If you've ever stayed up late in bed worrying what a nuclear bomb would do to Toronto, Montreal, Vancouver or Ottawa, now you can find out.
Nukemap3D, an extension to Google Earth written by Alex Wellerstein of the American Institute of Physics in Mayland, allows you to model what nuclear blasts of different sizes would do to literally any location on the planet. (There have been server issues with the site, but you can also access it here).
The website allows you to select the size of the bomb, from the 15-kiloton weapon dropped on Hiroshima to the 50-megaton behemoth Tsar Bomba tested by the Russians in 1961. You can also watch an animation of the mushroom cloud, see an overlay of the blast effects and fallout and get an estimate of causalities.

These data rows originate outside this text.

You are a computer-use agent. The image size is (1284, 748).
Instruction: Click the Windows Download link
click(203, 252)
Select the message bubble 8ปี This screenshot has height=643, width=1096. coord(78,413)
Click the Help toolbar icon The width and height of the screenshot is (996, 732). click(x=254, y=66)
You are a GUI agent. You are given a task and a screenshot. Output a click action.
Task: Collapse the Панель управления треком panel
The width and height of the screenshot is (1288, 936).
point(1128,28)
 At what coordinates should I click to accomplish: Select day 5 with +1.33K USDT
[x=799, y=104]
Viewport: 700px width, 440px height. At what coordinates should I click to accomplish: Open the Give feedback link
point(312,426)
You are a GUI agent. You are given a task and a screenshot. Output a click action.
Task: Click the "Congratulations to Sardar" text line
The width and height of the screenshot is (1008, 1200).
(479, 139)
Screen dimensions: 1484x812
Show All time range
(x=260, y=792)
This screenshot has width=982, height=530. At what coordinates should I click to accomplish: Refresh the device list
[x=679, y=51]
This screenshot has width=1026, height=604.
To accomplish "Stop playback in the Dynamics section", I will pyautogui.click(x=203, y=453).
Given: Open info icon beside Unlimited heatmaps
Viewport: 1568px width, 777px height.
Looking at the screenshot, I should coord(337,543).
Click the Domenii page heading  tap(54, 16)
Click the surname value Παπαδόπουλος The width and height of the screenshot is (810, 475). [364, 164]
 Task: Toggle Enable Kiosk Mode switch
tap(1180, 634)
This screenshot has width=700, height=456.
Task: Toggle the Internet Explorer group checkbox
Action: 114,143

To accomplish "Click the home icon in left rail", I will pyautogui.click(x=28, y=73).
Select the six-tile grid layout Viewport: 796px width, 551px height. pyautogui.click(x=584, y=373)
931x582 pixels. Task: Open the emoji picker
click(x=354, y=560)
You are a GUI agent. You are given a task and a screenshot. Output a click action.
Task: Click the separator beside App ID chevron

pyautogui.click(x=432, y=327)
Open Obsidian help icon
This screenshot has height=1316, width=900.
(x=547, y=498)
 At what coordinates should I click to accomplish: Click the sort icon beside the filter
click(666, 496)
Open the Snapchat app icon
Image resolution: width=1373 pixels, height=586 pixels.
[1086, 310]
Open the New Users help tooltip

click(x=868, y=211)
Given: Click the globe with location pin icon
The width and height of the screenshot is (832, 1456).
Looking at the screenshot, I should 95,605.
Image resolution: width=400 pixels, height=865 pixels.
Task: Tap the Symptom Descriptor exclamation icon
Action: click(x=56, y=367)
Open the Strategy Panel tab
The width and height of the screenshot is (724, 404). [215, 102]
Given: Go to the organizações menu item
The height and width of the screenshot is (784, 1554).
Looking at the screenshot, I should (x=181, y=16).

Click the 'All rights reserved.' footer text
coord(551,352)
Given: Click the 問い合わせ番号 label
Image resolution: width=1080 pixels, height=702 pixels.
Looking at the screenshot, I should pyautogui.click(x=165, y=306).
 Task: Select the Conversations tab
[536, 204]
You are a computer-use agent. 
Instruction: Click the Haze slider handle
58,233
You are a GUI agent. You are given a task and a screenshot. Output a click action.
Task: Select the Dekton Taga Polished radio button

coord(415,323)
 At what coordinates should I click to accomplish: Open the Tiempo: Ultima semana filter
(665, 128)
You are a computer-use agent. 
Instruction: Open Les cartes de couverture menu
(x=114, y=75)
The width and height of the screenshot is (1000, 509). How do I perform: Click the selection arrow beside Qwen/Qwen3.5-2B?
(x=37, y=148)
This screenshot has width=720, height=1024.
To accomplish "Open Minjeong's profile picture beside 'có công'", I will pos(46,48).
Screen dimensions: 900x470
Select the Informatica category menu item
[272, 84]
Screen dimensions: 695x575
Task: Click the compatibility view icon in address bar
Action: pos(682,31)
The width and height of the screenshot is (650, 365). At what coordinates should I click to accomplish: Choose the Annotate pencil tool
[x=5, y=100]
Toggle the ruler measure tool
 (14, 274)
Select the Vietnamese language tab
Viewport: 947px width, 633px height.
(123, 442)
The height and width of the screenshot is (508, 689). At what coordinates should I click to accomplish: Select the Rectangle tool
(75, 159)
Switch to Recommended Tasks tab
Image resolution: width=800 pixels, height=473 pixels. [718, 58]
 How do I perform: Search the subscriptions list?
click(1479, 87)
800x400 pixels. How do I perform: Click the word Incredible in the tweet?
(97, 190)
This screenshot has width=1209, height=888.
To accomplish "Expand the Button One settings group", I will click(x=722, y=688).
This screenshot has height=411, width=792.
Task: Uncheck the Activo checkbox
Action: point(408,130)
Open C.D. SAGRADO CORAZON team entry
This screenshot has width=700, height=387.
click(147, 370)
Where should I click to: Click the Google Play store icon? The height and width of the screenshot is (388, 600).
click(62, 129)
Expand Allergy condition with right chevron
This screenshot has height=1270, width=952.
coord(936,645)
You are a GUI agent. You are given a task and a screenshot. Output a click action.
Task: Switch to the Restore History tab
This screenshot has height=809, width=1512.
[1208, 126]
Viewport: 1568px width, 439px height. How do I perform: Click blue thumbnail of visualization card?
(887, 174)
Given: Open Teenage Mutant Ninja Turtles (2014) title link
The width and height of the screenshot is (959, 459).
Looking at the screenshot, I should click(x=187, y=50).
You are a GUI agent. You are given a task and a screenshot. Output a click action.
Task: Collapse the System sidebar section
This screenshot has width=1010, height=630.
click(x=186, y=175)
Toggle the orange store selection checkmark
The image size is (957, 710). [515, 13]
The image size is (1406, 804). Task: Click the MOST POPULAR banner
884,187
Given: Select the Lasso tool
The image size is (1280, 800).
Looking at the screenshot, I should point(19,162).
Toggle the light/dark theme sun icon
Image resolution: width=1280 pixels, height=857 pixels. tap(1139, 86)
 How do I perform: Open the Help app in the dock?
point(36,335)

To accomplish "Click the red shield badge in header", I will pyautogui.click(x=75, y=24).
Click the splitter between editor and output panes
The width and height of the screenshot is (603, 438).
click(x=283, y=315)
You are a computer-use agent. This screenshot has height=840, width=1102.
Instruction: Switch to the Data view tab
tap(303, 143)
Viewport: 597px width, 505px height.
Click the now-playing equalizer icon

The results can be terrifying. A bomb as small as the "Little Boy" weapon used on Hiroshima would cause nearly 400,000 casualties if dropped near the CN tower in Toronto, according to the program. A Tsar Bomba would cause more than 3 million.
Below you can see a visualization of what a two kiloton blast (1/10 the size of the Nagasaki bomb) would do to downtown Toronto.
Wellerstein explains his motivation for creating the website on his blog.
"We live in a world where nuclear weapons issues are on the front pages of our newspapers on a regular basis, yet most people still have a very bad sense of what an exploding nuclear weapon can actually do."
For the technically inclined, Wellerstein's blog also explains the math behind all the calculations that go into what is actually the third iteration of his nukemap.
If it seems like this is just the sort of tool a terrorist might use to plot an attack, Wellerstein has an answer.
"As for terrorists: If we get to the point where a terrorist group is asking, 'where should I set off my nuclear weapon that I have?' then we've already gone past the point of no return. There's no way to avert a catastrophe at that point ... The reason terrorists don't currently have nuclear weapons (so far as we know) has nothing to do with them not being aware that nuclear weapons are impressive and devastating."